Although the Gothic style remained popular in Britain well into the Renaissance and Baroque periods, by the end of the 16th century, it had subsided completely in the wake of classicism. While domestic and palace architecture changed rapidly according to contemporary taste, few notable churches were constructed after the Reformation; instead, old gothic buildings were retained and adapted to Protestant use. In contexts where conservatism and traditionalism had great value (e.g., within the Church of England and at the Universities of Oxford and Cambridge) building additions and annexes were often designed to blend or harmonize rather than contrast with the archaic style of the older work. Christopher Wren's steeple of St Dunstan-in-the-East (London,1668–71) and Tom Tower at Christ Church, Oxford (1681–82), and Nicholas Hawksmoor's Codrington Library and Front Quad at All Souls College, Oxford (1751) are the most notable examples of "Gothic survival" in the Baroque period. (Note: Wren consciously set out to imitate Cardinal Wolsey's architectural style. Writing to Dean Fell in 1681, he noted; "I resolved it ought to be Gothic to agree with the Founder's work", adding that to do otherwise would lead to "an unhandsome medley". Pevsner suggests that he succeeded "to the extent that innocent visitors never notice the difference".)

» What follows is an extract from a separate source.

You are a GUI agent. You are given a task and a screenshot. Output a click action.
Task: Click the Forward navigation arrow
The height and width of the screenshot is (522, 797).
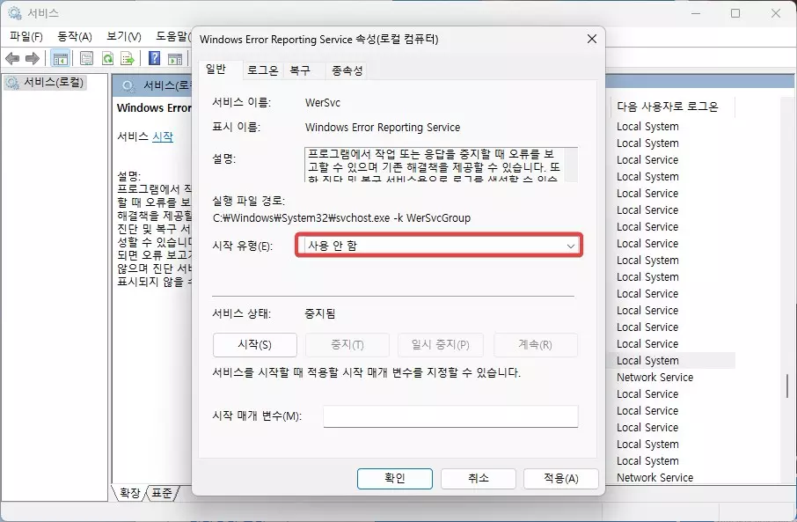click(33, 58)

As the last and most recent phase of the Gothic period, the Tudor style had the most secular survivals in 17th and 18th-century England; many older buildings were rebuilt, added to, or redecorated with ornament in the Tudor period. As such, the Tudor style had perhaps an over-sized influence on the image formed by the Georgians of their medieval past. Before the various phases of medieval architecture had been well identified and studied, and designers such as A.W.N. Pugin and George Gilbert Scott had advocated for the use of the Decorated gothic rather than the perpendicular, Tudor elements figured heavily in the early examples of the Gothic Revival. Horace Walpole's Strawberry Hill House at Twickenham (1749–76; designed in collaboration with Richard Bentley, John Chute, and James Essex) features elements derived from late gothic precedents.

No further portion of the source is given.